#### PROBLEM STATEMENT:
Show every line of the items below that contains the word "next", matching its case exactly.

Items from a dataset
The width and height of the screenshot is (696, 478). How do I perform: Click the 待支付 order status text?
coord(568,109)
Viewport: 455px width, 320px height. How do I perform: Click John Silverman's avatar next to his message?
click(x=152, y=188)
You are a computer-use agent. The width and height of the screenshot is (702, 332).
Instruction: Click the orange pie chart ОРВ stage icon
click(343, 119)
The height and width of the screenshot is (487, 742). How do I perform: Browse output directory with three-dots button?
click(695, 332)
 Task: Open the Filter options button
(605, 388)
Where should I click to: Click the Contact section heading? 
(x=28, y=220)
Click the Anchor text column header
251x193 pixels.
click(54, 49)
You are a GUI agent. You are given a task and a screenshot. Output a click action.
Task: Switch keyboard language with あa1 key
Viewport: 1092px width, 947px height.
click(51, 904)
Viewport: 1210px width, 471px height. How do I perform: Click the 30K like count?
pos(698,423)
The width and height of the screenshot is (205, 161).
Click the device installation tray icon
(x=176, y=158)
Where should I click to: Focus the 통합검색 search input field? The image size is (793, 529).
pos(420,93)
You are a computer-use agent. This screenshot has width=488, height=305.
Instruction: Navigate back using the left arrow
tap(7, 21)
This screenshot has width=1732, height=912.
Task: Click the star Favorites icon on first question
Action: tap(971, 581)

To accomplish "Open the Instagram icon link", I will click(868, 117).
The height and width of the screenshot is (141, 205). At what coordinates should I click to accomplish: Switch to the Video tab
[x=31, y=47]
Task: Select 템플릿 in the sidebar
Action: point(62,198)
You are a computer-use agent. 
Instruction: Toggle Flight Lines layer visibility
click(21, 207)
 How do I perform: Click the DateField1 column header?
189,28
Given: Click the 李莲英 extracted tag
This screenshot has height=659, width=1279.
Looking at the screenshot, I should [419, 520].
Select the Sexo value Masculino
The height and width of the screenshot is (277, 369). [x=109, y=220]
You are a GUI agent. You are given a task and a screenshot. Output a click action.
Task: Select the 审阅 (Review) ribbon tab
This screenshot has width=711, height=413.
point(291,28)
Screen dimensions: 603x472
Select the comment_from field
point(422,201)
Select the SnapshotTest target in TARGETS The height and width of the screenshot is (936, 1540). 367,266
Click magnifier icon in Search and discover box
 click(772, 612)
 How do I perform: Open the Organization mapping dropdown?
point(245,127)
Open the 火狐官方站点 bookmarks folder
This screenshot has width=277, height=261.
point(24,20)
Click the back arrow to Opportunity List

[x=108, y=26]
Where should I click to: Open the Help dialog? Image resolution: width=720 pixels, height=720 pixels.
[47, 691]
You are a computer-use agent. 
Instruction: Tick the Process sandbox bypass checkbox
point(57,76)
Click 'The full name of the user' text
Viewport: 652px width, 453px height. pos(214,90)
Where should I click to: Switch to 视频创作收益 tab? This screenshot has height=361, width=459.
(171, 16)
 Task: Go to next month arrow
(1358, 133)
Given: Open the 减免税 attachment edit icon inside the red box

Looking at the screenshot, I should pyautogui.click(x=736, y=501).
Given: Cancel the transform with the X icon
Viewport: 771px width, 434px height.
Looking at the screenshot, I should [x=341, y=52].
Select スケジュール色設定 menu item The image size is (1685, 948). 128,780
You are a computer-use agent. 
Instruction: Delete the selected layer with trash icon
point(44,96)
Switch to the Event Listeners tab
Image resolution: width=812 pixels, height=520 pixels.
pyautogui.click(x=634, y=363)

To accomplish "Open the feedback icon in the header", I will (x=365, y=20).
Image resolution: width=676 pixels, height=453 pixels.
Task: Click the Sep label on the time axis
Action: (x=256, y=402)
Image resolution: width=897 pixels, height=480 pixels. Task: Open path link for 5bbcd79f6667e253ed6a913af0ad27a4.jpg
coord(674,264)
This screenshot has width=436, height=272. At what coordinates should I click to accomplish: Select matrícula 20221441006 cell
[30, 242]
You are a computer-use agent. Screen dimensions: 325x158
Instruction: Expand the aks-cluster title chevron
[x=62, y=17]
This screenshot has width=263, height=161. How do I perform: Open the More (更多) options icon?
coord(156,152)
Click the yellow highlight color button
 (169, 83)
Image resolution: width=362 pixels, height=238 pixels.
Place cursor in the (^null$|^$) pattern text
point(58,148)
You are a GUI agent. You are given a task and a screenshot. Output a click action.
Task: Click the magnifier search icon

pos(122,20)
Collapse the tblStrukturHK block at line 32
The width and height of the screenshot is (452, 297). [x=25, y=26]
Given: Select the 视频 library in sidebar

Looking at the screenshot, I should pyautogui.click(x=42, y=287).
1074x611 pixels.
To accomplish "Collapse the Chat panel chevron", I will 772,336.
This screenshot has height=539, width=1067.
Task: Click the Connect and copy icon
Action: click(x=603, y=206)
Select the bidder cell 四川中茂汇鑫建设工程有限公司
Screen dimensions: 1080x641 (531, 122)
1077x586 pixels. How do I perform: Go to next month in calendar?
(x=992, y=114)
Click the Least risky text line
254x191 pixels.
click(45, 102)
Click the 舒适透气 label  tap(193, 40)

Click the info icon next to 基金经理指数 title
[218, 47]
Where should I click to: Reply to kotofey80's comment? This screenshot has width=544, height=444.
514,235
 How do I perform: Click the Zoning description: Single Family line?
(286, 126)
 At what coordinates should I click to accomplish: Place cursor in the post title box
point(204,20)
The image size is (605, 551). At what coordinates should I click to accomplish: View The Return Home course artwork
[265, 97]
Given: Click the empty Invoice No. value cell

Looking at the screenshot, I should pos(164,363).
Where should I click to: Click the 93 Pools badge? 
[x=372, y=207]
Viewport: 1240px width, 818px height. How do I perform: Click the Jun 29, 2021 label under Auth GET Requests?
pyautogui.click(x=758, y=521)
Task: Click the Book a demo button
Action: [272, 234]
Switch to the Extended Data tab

#### TASK RESULT:
Viewport: 455px width, 320px height. How do I perform: Click John Silverman's avatar next to his message?
 Task: Go to next month arrow
1077x586 pixels. How do I perform: Go to next month in calendar?
Click the info icon next to 基金经理指数 title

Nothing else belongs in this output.